[Passage given]:
====

At the many Earth Summit centers (for the conference was spread out across the vast city) colorful home-made brochures and maps for these inner-city shantytown tours were in abundance at kiosks or distributed by friendly volunteers with broad smiles who took pains to allay the fears of white guests who might otherwise not have considered a visit to the "black ghettoes". The maps showed the best and safest ways in and out of the townships and at each stop on the map there was a description of what you were likely to see.

There were also mini-van tours provided to the distant "Tlholego Eco-Village" (near the Molokwane Iron-Age Village Conservancy near Rustenberg) were we could contrast rural sustainable development ideas with the urban ones we saw in J-burg.

Scott Sherman and I, who had been working with Maya Quiche development specialist Pedro Cuc on rain-forest village eco-tourism in Macanche, Guatemala (in the Peten near Flores and Tikal) were deeply impressed by the South African's urban initiative.

We had experience in inner-city eco-tourism from our years living and working with the visionary founder of the Los Angeles Eco-Village, Lois Arkin -- in fact many Sundays between 1999 and 2003 I hosted international and national visitors in my Eco-Village home at 112 Bimini Place to demonstrate my "earthquake and terrorism/disaster-proof off-the-grid apartment" where I had cut myself off from all city services except incoming water (but including a cut off from city sewage) installed my own solar electric system and solar hot water system, built my own indoor composting toilet, had two bicycle generators to get through any unusually long strings of cloudy days, and established a rooftop water purification system to recycle grey water. You can hear and read the transcript of a radio report done for NPR (National Public Radio) by Alan Weisman (author of "The World Without Us") here.

Lois Arkin and the Eco-Villages, along with Julia Russel of the Los Angeles Eco-Home, have, for years, also organized city-wide and region-wide tours of the "homes for the future" -- places where ordinary folks have taken it upon themselves to reduce our dependency on fossil and nuclear energy and unsustainable lifestyle practices. During those tours Al Silva and I, who had formed an inner city group called "Solar South Central" in "The 'Hood", also led tours to Al's Solar South Central Studio where we powered a video and audio production studio, used to produce gangsta rap music videos, using gentle sunlight.

====

[Data excerpts]:
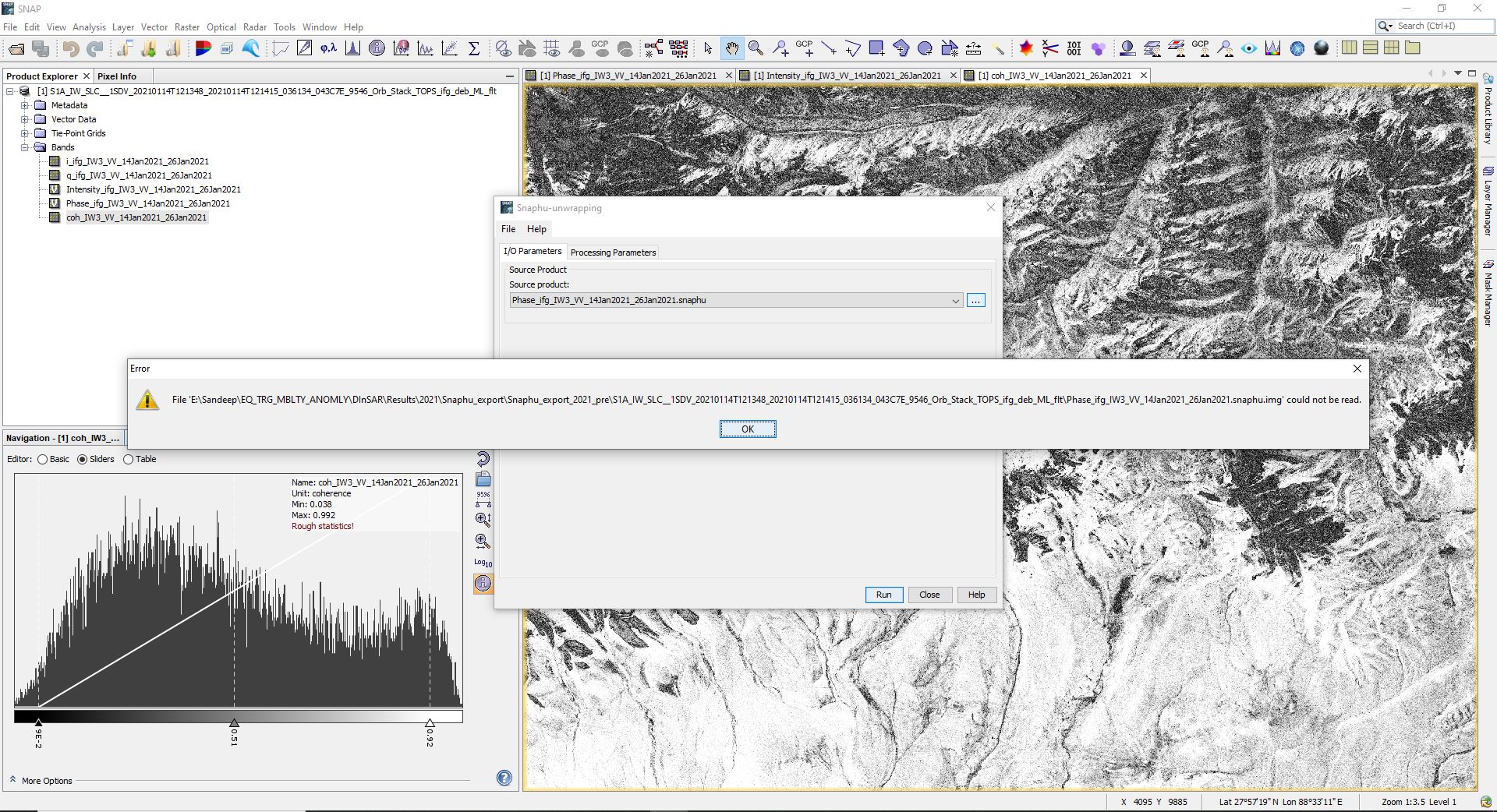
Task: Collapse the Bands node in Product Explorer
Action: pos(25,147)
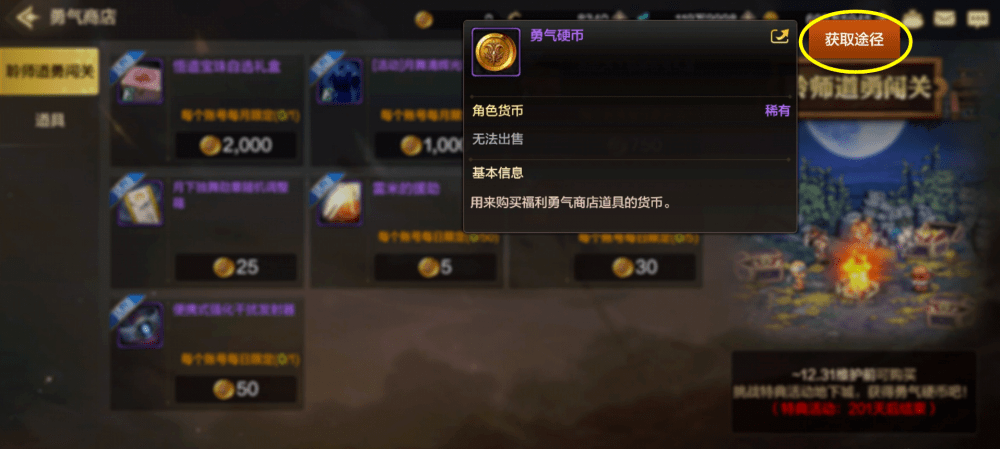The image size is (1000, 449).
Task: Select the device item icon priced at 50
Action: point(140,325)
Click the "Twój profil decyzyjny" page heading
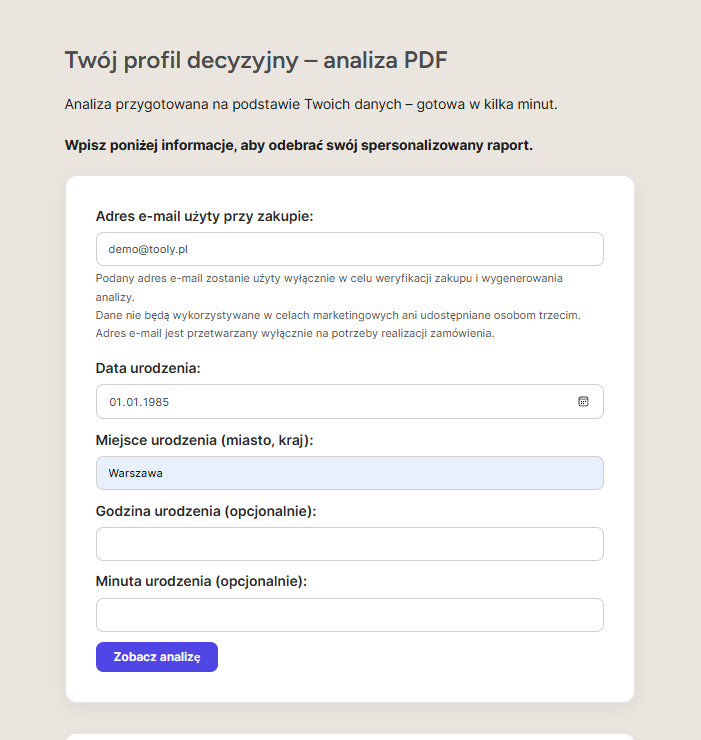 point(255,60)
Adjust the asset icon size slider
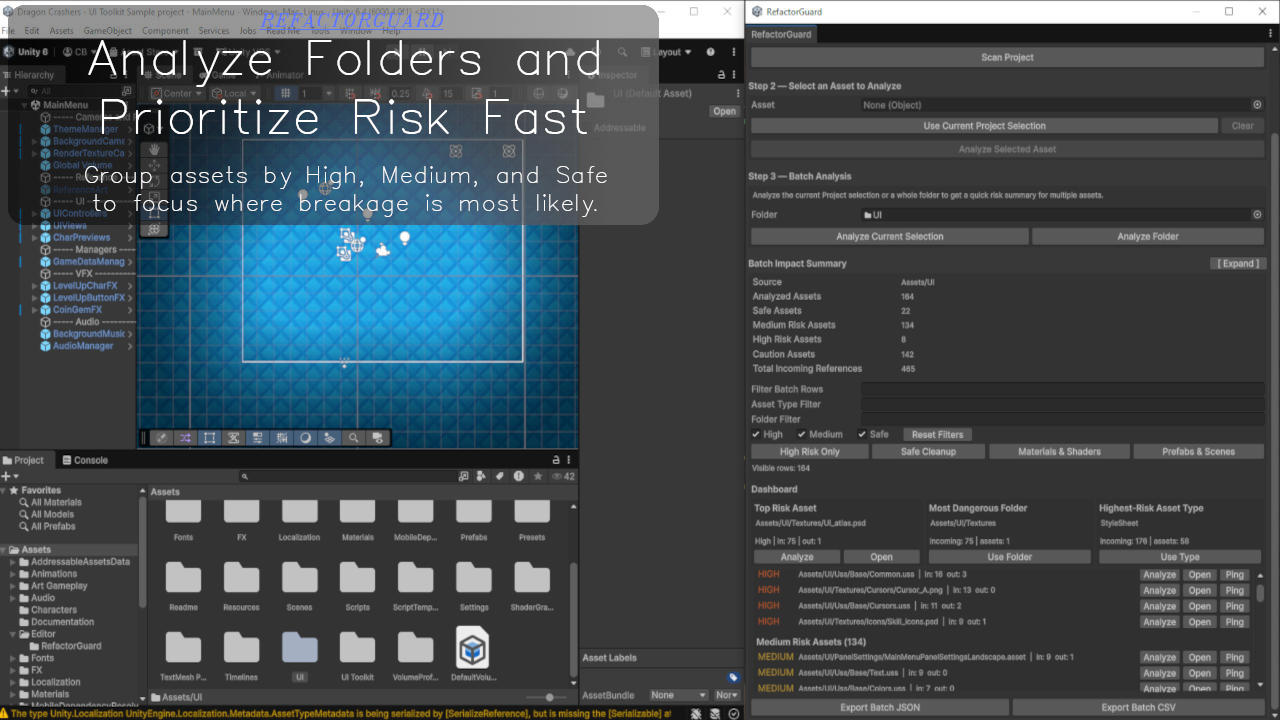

====

[Stated exercise A]: Reproduce the passage on eco-tourism above the listing word for word, starting at "At the many" and ending at "saw in J-burg.".
[Stated exercise B]: According to the eco-tourism passage, what was the name of the inner-city group that Al Silva and the writer formed?

[Final result A]:
At the many Earth Summit centers (for the conference was spread out across the vast city) colorful home-made brochures and maps for these inner-city shantytown tours were in abundance at kiosks or distributed by friendly volunteers with broad smiles who took pains to allay the fears of white guests who might otherwise not have considered a visit to the "black ghettoes". The maps showed the best and safest ways in and out of the townships and at each stop on the map there was a description of what you were likely to see.

There were also mini-van tours provided to the distant "Tlholego Eco-Village" (near the Molokwane Iron-Age Village Conservancy near Rustenberg) were we could contrast rural sustainable development ideas with the urban ones we saw in J-burg.

[Final result B]: Solar South Central